What to do:
1. In the golf news excerpt, what score did Rickie Fowler make on the par-5 16th?
2. Please extend the golf news excerpt past its final sentence.

Excerpt to read:
****************************************

Sergio Garcia (64) and the resurgent Stewart Cink (63), who began the new season by winning the Safeway Open for his first title since he won the British Open at Turnberry in 2009, were among those two shots behind.

Garcia is coming off a victory in the Sanderson Farms Championship, his first on the PGA Tour since the 2017 Masters.

“Earlier in the year I felt like I was playing as well as I’ve been playing the last week and-a-half, just things weren’t really happening,” Garcia said. “So obviously it’s a combination of playing well, confidence, couple good breaks when you need them at the right time that keeps your round going, and that’s what I did.”

Headed the opposite direction was Rickie Fowler, who missed the cut for the fourth time since golf returned in June. Fowler hit two shots in the water on the par-5 16th and made a triple-bogey 8. On the next hole, he hit his tee shot in the water on the par 3 and made double bogey. He shot 74.

Francesco Molinari, in his first competition since golf shut down in March, returned with rounds of 70-68. In Las Vegas, on this course, that meant missing the cut.

****************************************

Data excerpts:
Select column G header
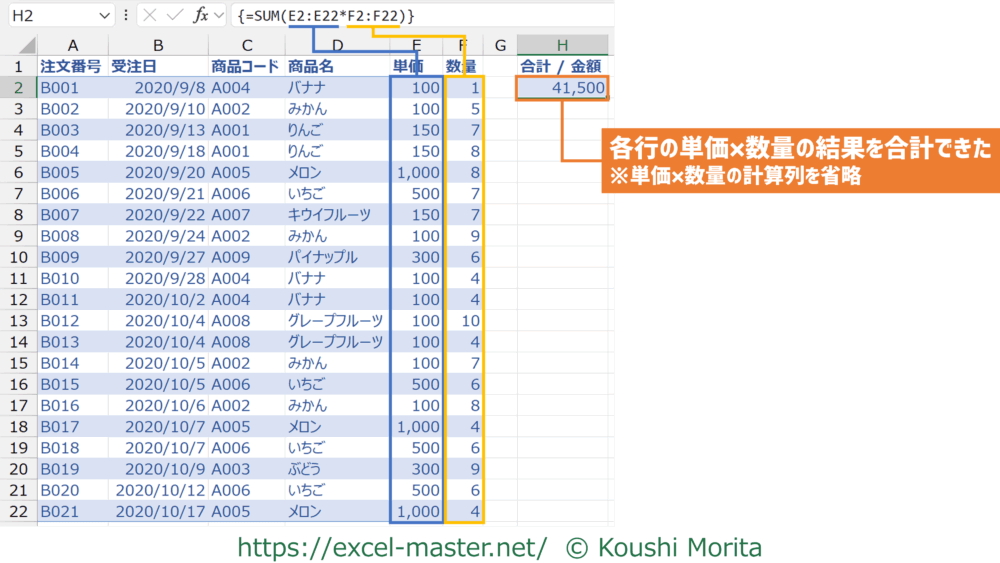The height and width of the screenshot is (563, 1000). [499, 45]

****************************************

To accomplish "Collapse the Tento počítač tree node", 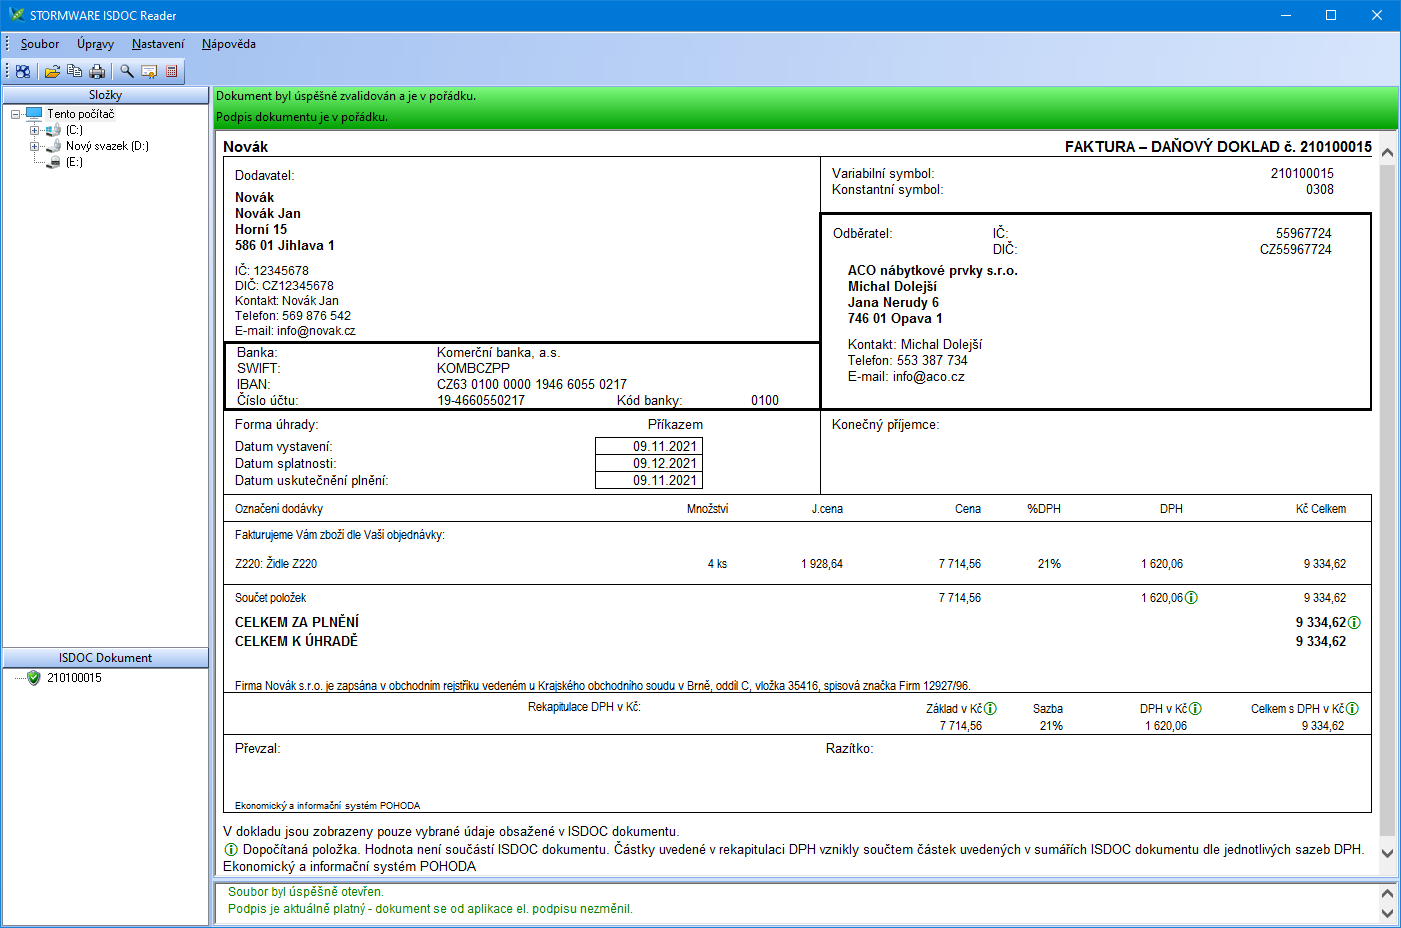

****************************************

Your responses:
1. A triple-bogey 8.

2.
The cut was at 7-under 135. It was the lowest score to par to make the cut on the PGA Tour since 1970

Among the victims were PGA champion Collin Morikawa, who didn’t miss a cut in his first 23 PGA Tour events as a pro. He now has missed three in his last nine starts, though that stretch includes winning a major.

LPGA

Sei Young Kim birdied five of the final six holes as darkness fell at Aronimink for a 5-under 65 and the second-round lead in the KPMG Women’s PGA Championship.

The 27-year-old South Korean closed with a 6-under 29 on the front nine. She dropped early strokes on Nos. 11 and 12 and made her lone first-nine birdie on the par-5 16th.

Kim had a 4-under 136 total at rugged 6,437-yard Aronimink. She tied Karrie Webb (2001) and Sarah Kemp (2011) for the lowest nine-hole score in the Women’s PGA Championship.

“The birdie on 14 was pretty good because it was a long birdie putt, and that’s when I started the four-birdie streak,” Kim said. “So I think that really helped me with momentum and finishing strong.”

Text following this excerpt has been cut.